Editorial El Mundo
NUNCA hasta ayer un presidente del Gobierno había declarado abiertamente y en comparecencia oficial su voluntad de acercar a los presos de ETA a las cárceles del País Vasco. Y nadie lo había hecho por una razón: porque desde que se firmó el Pacto Antiterrorista –un instrumento clave en la lucha contra la banda asesina que ha permitido finalmente su derrota–, el PP y el PSOE habían compartido una estrategia que incluía la política penitenciaria. Por eso resulta inadmisible, desleal y antiestético que Pedro Sánchez, el día después de recibir al lehendakari Iñigo Urkullu en La Moncloa, anuncie que es preciso avanzar en la «normalización» de la sociedad vasca y que la manera de concretar ese avance pasa por cumplir la más vieja e insistente demanda del nacionalismo vasco y de la izquierda abertzale.
Es verdad que la dispersión de los terroristas encarcelados obedecía a una circunstancia tan extraordinaria como es la violencia organizada durante cinco décadas por una facción armada del nacionalismo vasco, sanguinaria anomalía con la que el Estado hubo de enfrentarse antes y después de instaurada una democracia plena y cuando todas las bandas criminales de corte marxista-leninista de Europa habían dejado de matar. Derrotada y disuelta ETA, es posible y legítimo explorar el fin de las medidas excepcionales.

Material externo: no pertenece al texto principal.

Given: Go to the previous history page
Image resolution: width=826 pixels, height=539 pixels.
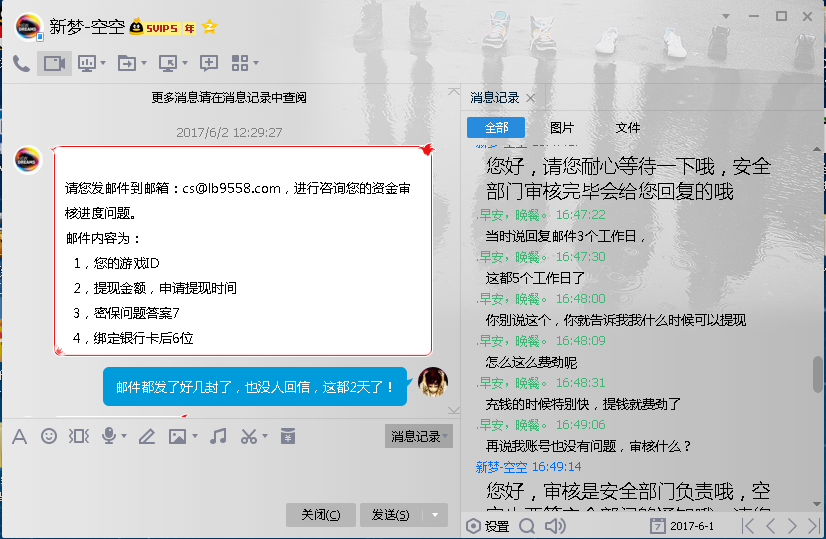Looking at the screenshot, I should coord(770,526).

Pero ese final no lo puede decidir de manera unilateral un partido de Gobierno sin contar con el otro, porque eso revelaría que el PSOE de Sánchez está dispuesto a sustituir a su acompañante histórico en la lucha antiterrorista, optando por el PNV –cuyo voto en la moción permitió el desalojo de Mariano Rajoy– y pretiriendo al PP. El sanchismo reedita así la estrategia del cordón sanitario formulada y practicada en tiempos de Rodríguez Zapatero, algo por otro lado previsible teniendo en cuenta los socios de censura que hicieron presidente a Sánchez.
Pero es que además de la política, están las víctimas. Está su memoria, su dignidad y su justicia. El argumento invocado por Sánchez –la «normalización»– ha provocado en ellas un escalofrío, y ya planean movilizaciones de protesta. Como ha señalado Maite Pagaza (antigua militante socialista), «la verdadera hoja de ruta pone a la víctima en el centro y comienza por imposibilitar el enaltecimiento de los terroristas». Normalizar la democracia en Euskadi significaría que quienes han padecido la violencia y el odio experimentaran para variar la protección del Estado en todos los puntos del territorio nacional, incluyendo Alsasua, por ejemplo. Acercar a asesinos que no han mostrado arrepentimiento ni voluntad de colaborar con la Justicia en los más de 350 casos sin resolver –según exige la consensuada vía Nanclares– no normaliza nada, a no ser que llamemos normalizar a pagar la factura de un heterodoxo acceso al poder.